Traffik is a Channel Four (UK) mini-series originally broadcast in 1989. An investigative docu-drama, it traces the entire scope of the heroin. In the US, it's most famous for being the inspiration for Steven Soderbergh's 2000 film Traffic, which won several Oscars. The mini-series is both more thorough and more convincing than the feature, thanks to brilliant writing and performances. Acorn Media's re-release of Traffik on the occasion of its twentieth anniversary provides another opportunity to revisit this outstanding production.
There are three primary plot
threads running through Traffik's six 50-minute episodes.
The first follows Jack Lithgow (Bill Paterson), a British cabinet minister
leading the government's anti-drug campaign, as he travels between
Pakistan and London to forge an agreement with the Pakistanis that would
clamp down on the heroin trade and the farmers that supply it.
Then there is Helen Rosshalde (Lindsay Duncan), the English wife of
a German drug trafficker, who is determined to see her indicted husband
go free. Finally, there is Fazal (Jamal Shah), a Pakistani opium
farmer who is forced to leave his village and seek work in Karachi,
where he falls in with the country's biggest drug lord. These
three interwoven threads are just the tip of the iceberg, however, as
they each feature their own subplots and casts of characters.
(For those who have seen the
American feature, Lithgow and Rosshalde are paralleled in that version
by the characters played by Michael Douglas and Catherine Zeta-Jones,
respectively. Soderbergh's picture omits Fazal's story, and
replaces it with the plot surrounding the Benicio del Toro character.)
We see the poppy fields, the
tribal Pakistani heroin manufacturers, and the drug lord who exports
it. Then we follow heroin - as a substance and as a problem
- as it passes through the hands of German traffickers, into investigations
by German detectives, to English dealers and junkies, and into the offices
of 10 Downing Street. Series writer Simon Moore has channeled
a ton of research, and it shows. Even more impressive, it is never
dry. For all its ambition and multiple plot threads, Traffik
never takes shortcuts - never wades (even briefly) through implausible
territory in order to reach a narrative goal. The characters drive
the story, even while the series maintains a journalistic "non-fiction"
Lithgow is a cold fish, a righteous
bureaucrat in over his head; his slow realization of the odds he faces
and the inefficacy of his government's methods in fighting a "war
on drugs" is realistically gradual - as is his comprehension of
the extent and nature of his daughter Caroline's (Julia Ormond) addiction
to the very same drug he pursues. Helen Rosshalde's absolute
determination to free her husband is convincingly single-minded and
at times frightening. Fazal is ambitious in his own way, too;
after losing his ability to earn money as a farmer, he moves to the
city and into the inner circle of a fearsome drug lord, with tragic
consequences. These fully-formed characters drive the story, which
is refreshingly free from the blunt political messages that just about
any writer would be tempted to insert along the way.

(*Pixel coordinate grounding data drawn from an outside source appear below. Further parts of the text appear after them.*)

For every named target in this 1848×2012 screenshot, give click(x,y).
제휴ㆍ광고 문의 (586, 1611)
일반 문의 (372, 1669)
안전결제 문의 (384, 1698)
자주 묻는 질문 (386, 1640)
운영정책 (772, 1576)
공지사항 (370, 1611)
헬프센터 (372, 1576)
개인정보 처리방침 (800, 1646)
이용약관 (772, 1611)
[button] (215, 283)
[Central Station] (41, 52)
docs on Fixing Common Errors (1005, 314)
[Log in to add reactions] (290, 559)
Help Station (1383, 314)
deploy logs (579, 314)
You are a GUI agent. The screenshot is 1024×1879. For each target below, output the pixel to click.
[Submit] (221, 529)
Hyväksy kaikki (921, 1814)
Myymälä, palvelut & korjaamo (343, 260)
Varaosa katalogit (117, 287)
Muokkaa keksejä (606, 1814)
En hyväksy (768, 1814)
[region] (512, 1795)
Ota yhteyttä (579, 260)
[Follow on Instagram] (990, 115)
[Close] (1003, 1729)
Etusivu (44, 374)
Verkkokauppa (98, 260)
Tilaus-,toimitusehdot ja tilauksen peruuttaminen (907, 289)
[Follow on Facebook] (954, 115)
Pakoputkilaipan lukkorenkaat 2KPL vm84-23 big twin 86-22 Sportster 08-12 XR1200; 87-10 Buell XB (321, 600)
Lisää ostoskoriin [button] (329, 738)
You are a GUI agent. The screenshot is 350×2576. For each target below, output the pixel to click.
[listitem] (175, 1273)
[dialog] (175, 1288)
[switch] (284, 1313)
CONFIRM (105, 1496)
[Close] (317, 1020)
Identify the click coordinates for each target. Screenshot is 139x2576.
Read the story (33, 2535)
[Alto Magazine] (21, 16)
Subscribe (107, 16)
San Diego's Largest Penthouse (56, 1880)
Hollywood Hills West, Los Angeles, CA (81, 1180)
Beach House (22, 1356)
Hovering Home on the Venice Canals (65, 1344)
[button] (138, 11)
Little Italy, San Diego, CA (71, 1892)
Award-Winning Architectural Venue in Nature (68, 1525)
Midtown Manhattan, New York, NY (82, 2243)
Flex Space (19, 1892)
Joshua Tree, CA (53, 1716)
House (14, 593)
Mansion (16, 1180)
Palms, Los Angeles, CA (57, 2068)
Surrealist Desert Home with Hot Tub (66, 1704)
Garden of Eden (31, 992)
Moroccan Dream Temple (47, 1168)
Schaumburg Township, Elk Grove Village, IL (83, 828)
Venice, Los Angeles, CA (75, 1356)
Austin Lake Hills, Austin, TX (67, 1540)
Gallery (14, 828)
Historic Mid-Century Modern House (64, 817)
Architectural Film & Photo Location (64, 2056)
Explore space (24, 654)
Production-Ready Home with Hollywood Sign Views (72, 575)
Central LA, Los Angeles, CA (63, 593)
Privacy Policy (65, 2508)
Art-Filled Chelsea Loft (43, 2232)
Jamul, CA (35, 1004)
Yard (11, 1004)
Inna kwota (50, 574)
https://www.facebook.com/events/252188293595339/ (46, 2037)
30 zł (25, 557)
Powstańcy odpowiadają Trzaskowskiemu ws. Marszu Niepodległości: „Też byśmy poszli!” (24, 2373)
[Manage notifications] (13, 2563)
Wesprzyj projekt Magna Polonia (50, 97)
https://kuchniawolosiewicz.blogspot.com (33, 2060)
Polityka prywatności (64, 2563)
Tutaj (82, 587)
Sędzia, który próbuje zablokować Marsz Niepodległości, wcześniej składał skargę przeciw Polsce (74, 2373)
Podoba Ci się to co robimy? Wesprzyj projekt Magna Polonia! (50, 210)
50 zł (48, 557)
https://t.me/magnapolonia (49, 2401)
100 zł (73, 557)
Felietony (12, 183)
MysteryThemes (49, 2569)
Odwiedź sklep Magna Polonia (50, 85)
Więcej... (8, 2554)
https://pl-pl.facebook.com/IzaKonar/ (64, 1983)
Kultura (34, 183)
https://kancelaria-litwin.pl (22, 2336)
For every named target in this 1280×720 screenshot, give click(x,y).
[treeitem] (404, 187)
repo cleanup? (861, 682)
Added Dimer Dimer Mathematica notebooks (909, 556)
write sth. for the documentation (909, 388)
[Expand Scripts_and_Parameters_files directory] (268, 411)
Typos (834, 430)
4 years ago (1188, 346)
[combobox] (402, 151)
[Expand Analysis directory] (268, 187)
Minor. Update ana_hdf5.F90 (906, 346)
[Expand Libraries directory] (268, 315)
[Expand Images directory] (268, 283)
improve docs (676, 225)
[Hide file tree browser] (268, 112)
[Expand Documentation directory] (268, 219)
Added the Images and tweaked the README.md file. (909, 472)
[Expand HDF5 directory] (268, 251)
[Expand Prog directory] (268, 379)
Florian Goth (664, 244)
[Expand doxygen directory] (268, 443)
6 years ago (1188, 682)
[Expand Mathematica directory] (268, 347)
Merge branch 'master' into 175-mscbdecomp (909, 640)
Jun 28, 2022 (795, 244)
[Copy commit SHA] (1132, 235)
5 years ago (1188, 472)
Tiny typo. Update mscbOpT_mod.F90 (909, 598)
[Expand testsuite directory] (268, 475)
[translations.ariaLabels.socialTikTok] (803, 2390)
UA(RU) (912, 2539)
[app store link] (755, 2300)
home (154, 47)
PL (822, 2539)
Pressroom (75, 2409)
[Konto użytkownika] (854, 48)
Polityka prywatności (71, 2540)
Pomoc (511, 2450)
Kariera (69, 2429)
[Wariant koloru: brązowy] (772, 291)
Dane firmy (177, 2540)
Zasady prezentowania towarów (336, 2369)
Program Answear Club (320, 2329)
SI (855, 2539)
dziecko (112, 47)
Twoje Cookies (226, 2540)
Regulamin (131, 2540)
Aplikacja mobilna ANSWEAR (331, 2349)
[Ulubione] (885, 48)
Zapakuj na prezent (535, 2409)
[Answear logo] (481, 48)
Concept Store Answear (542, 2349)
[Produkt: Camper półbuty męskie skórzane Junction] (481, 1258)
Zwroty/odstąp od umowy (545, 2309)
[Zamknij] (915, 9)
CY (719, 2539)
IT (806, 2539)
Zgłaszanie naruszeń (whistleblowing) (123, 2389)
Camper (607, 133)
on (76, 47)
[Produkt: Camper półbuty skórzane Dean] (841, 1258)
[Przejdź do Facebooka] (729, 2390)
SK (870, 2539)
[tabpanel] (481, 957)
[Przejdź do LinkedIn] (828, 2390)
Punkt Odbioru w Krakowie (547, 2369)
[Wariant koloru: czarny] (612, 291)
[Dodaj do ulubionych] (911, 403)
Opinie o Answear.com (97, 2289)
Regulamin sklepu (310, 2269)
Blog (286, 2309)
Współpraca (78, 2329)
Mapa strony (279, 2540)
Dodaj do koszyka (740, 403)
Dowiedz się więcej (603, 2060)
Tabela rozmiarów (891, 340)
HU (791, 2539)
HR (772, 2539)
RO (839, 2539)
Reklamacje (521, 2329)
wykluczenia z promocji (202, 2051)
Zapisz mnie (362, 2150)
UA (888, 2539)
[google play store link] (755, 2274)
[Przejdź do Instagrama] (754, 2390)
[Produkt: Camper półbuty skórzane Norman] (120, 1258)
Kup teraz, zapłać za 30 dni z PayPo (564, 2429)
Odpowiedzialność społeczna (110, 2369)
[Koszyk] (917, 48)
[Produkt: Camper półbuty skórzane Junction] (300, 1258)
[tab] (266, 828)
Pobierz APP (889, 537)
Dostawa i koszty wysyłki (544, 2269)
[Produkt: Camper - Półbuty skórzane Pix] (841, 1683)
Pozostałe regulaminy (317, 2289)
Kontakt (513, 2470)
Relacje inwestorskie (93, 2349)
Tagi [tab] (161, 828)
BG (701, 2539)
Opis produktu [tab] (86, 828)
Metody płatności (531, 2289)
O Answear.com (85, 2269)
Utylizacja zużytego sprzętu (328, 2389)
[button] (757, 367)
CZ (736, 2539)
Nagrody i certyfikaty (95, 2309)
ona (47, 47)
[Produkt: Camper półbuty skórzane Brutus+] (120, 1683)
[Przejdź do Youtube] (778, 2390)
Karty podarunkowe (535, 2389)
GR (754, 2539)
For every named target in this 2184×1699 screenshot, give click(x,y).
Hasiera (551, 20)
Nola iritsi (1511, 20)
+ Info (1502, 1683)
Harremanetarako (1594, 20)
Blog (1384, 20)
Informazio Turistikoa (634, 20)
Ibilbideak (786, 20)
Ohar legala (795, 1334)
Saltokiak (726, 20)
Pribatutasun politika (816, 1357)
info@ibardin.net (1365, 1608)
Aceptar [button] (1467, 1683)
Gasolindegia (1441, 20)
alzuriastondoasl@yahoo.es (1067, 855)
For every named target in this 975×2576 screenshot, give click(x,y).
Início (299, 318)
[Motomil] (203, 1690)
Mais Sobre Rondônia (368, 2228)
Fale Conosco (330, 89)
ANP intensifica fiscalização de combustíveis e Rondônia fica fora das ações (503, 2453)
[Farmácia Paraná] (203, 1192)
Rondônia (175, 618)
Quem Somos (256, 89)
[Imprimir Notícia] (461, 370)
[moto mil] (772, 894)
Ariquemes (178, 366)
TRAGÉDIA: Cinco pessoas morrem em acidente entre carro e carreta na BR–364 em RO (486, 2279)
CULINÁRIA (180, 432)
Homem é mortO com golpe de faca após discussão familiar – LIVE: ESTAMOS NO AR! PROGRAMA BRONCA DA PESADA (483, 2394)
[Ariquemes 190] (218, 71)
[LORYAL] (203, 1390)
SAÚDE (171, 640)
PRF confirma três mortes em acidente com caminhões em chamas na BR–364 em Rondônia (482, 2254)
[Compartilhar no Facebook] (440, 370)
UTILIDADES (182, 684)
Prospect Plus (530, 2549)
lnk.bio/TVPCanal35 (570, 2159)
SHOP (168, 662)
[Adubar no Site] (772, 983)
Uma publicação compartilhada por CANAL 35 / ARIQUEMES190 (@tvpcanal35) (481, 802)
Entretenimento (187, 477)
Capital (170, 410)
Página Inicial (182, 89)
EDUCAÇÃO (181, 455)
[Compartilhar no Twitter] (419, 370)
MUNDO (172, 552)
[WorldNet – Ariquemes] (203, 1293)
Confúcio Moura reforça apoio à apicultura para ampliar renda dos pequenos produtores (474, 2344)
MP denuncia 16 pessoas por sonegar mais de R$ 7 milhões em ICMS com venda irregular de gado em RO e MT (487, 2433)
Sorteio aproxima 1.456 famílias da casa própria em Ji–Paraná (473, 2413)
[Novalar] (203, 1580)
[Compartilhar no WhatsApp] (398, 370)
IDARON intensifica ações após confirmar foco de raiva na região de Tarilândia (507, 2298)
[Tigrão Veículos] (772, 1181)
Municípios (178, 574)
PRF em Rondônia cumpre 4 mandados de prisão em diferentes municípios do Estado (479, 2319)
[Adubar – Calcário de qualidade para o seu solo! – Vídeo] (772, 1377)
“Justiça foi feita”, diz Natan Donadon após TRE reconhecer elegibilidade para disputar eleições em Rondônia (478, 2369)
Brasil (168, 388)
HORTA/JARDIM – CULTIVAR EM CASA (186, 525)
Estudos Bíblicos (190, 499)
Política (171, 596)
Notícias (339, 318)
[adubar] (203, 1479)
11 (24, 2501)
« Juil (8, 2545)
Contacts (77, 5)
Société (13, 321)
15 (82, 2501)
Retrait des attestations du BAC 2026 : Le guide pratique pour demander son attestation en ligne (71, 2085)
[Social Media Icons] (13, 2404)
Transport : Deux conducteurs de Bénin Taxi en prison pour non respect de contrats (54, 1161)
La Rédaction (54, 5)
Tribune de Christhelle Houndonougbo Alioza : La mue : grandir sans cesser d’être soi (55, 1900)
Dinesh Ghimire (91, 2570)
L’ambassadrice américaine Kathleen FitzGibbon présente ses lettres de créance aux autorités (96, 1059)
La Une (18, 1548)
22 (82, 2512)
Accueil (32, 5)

For these reasons - incisive
writing, rounded characters, and propulsive storytelling - Traffik
is utterly engrossing. I watched all six episodes (five hours)
in a single sitting, which is unusual for me. After twenty years,
the show feels fresh and eye-opening. I doubt if any of the overarching
political and social issues touched on here have been ameliorated at
all over the intervening twenty years. If anything, the show will
seem even more relevant to American audiences now, given our alleged
military and security interests in that region.
Traffik is probably one of the best - and most influential - works ever produced for television. It excels in every aspect of its dramatics, and manages to be informative while maintaining the inherent complexity of its subject matter. The distractingly shoddy transfer, however, is a major drawback of this DVD. I urge everyone to see the show one way or another, but beware this set's visuals before making a purchase. If not for the transfer, this would be worthy of the DVD Talk Collector's Series. Taking the whole package into account, I have to go with Recommended.